Source information:
══════════════════════════════

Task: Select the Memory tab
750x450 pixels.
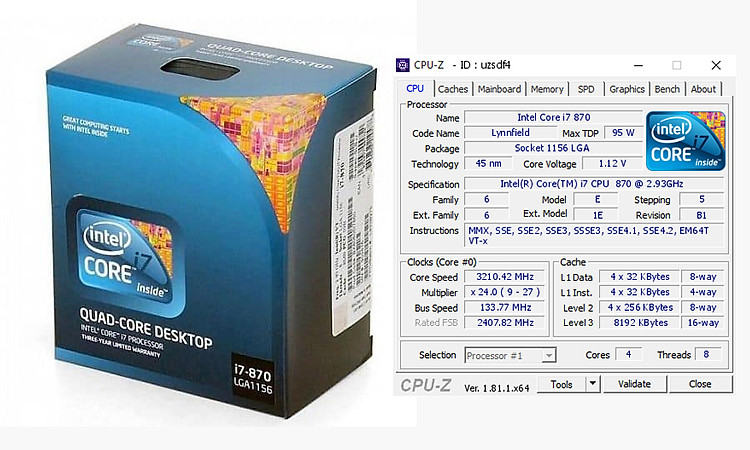Action: [547, 89]
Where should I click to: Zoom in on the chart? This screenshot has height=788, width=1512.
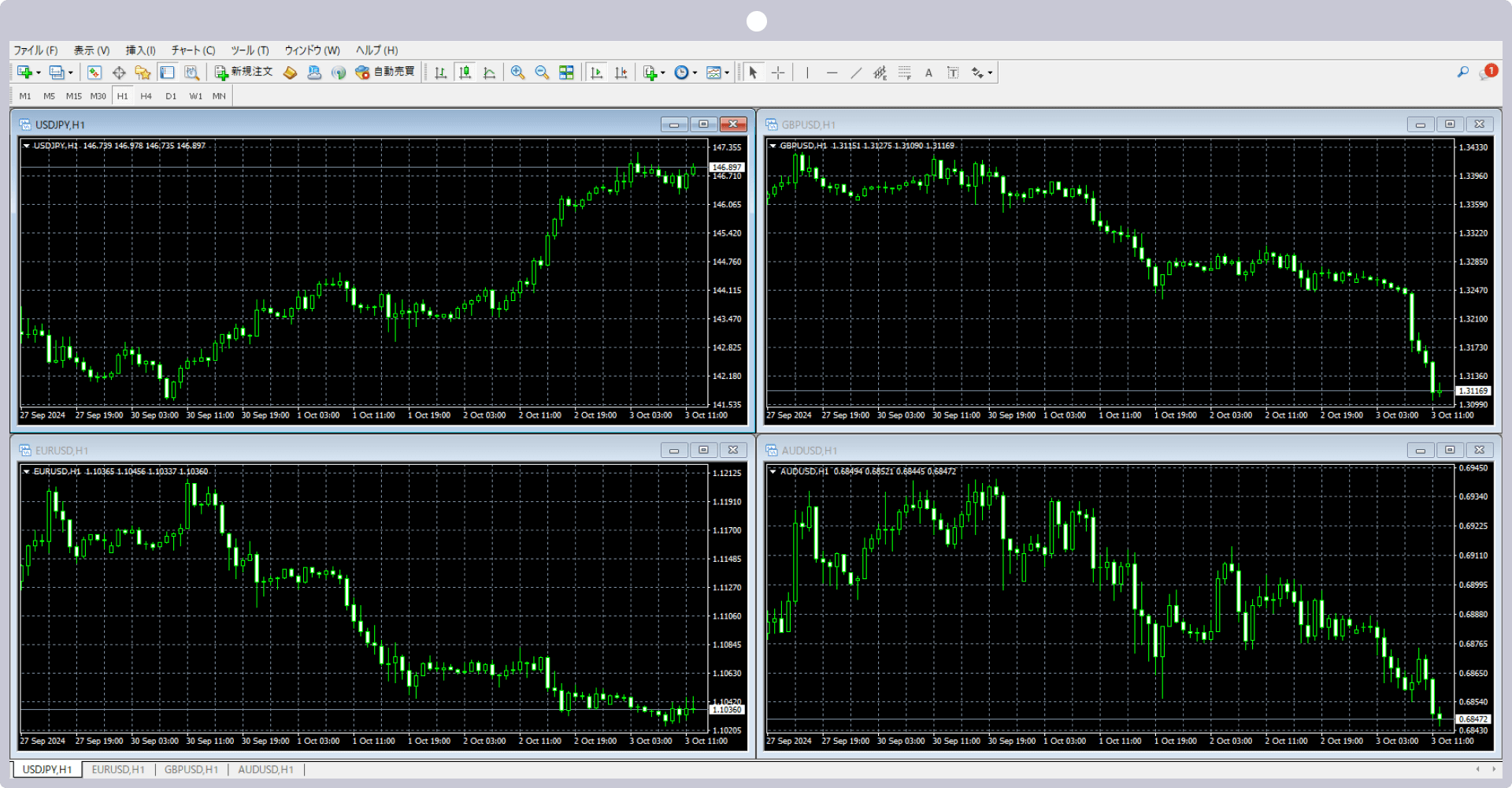[517, 72]
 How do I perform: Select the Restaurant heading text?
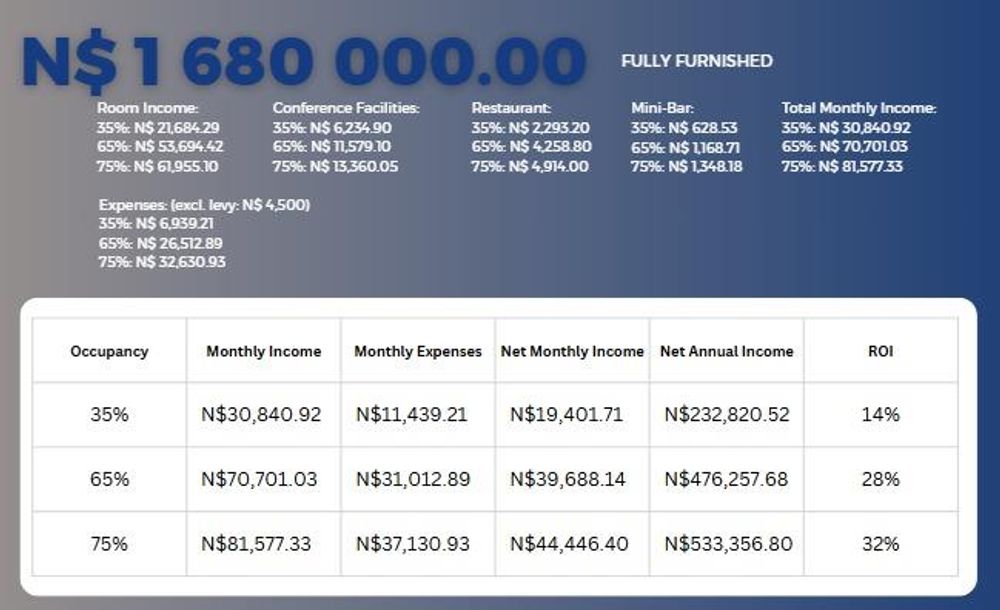pos(511,108)
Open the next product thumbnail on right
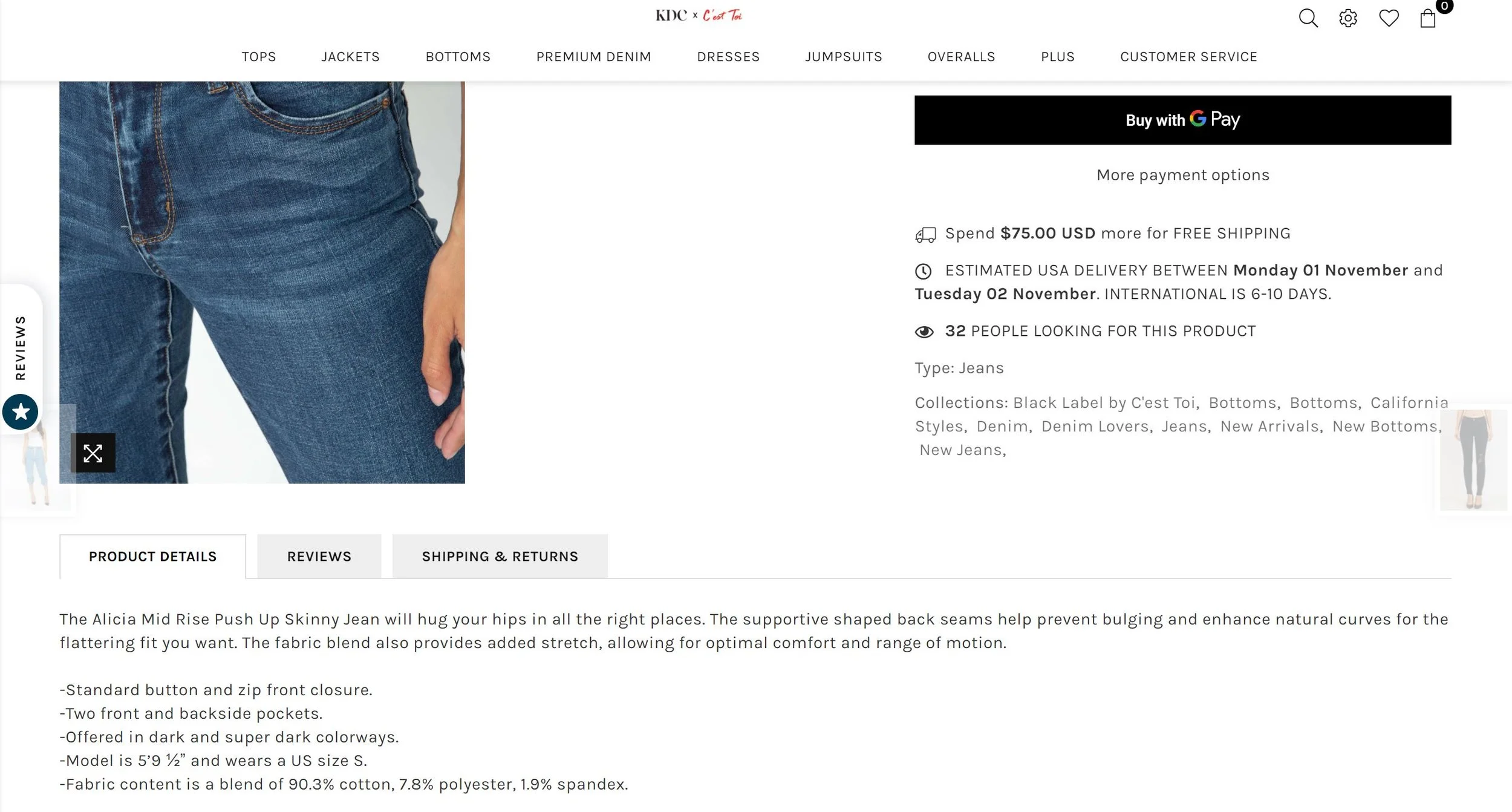 [1473, 460]
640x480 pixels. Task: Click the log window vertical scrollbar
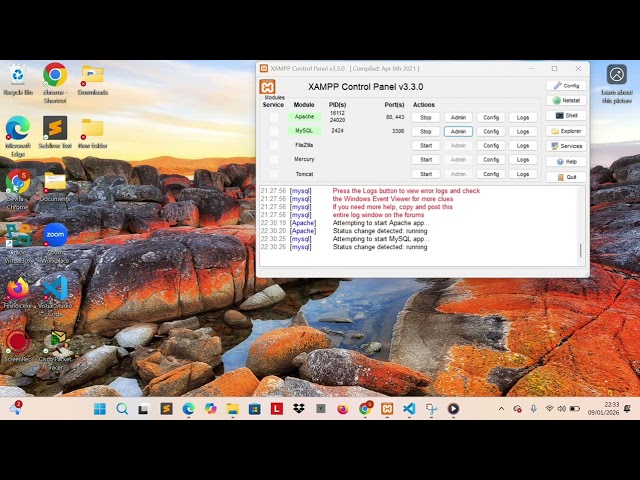pyautogui.click(x=581, y=225)
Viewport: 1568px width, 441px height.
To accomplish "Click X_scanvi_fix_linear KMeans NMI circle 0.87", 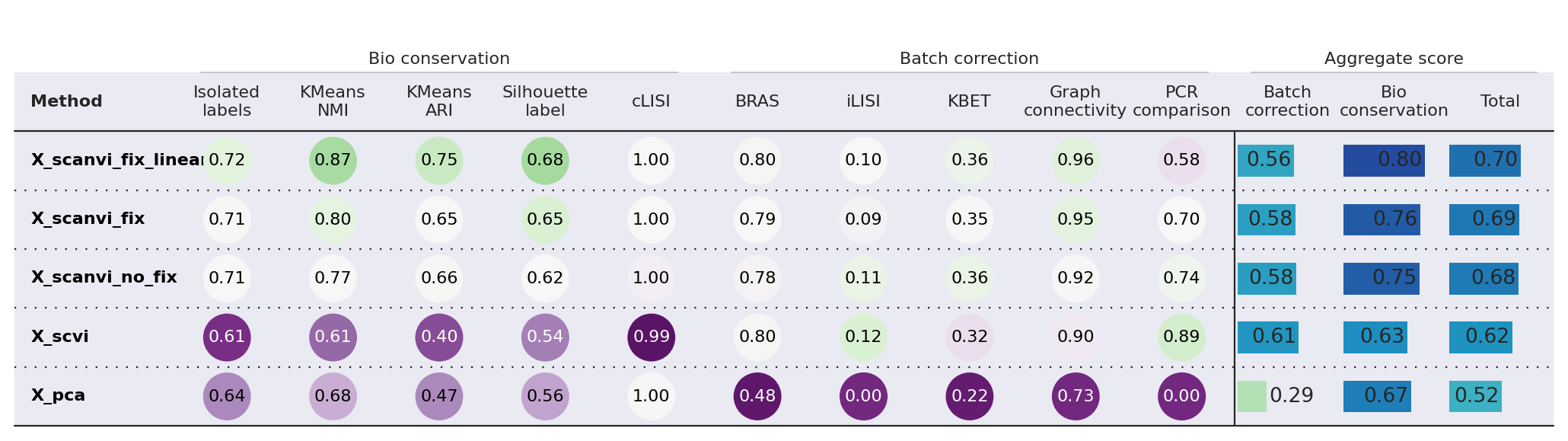I will click(333, 161).
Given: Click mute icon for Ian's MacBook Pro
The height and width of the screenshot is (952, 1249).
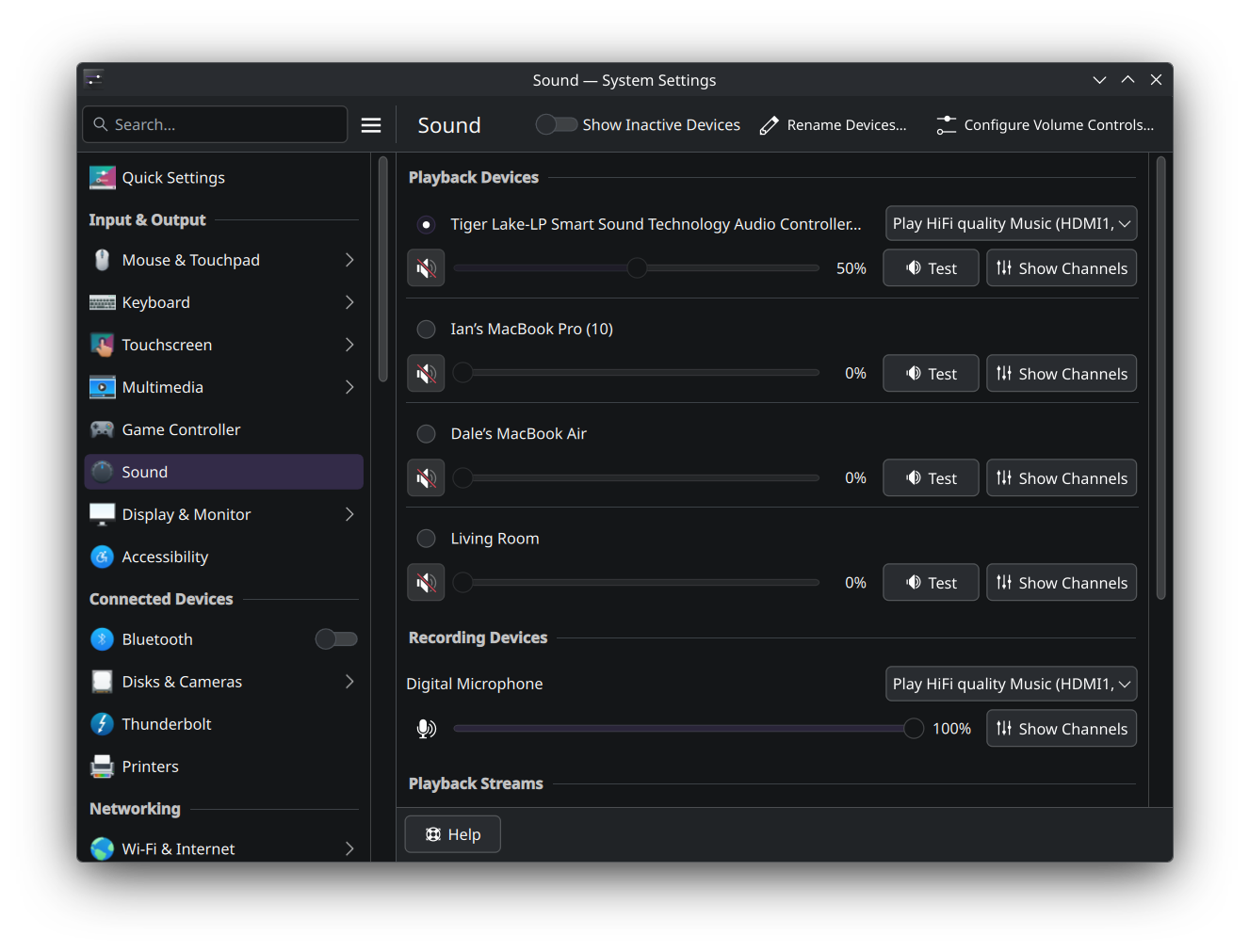Looking at the screenshot, I should point(426,374).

══════════════════════════════

The problem:
Extract, word for word, each line from the top of the data down to and including the line with "Viewport: 1568px width, 441px height."; skip the pictures.

Answer section:
Task: Select the Memory tab
750x450 pixels.
Action: [547, 89]
Where should I click to: Zoom in on the chart? This screenshot has height=788, width=1512.
[517, 72]
 How do I perform: Select the Restaurant heading text?
pos(511,108)
Open the next product thumbnail on right
 [1473, 460]
640x480 pixels. Task: Click the log window vertical scrollbar
pyautogui.click(x=581, y=225)
Viewport: 1568px width, 441px height.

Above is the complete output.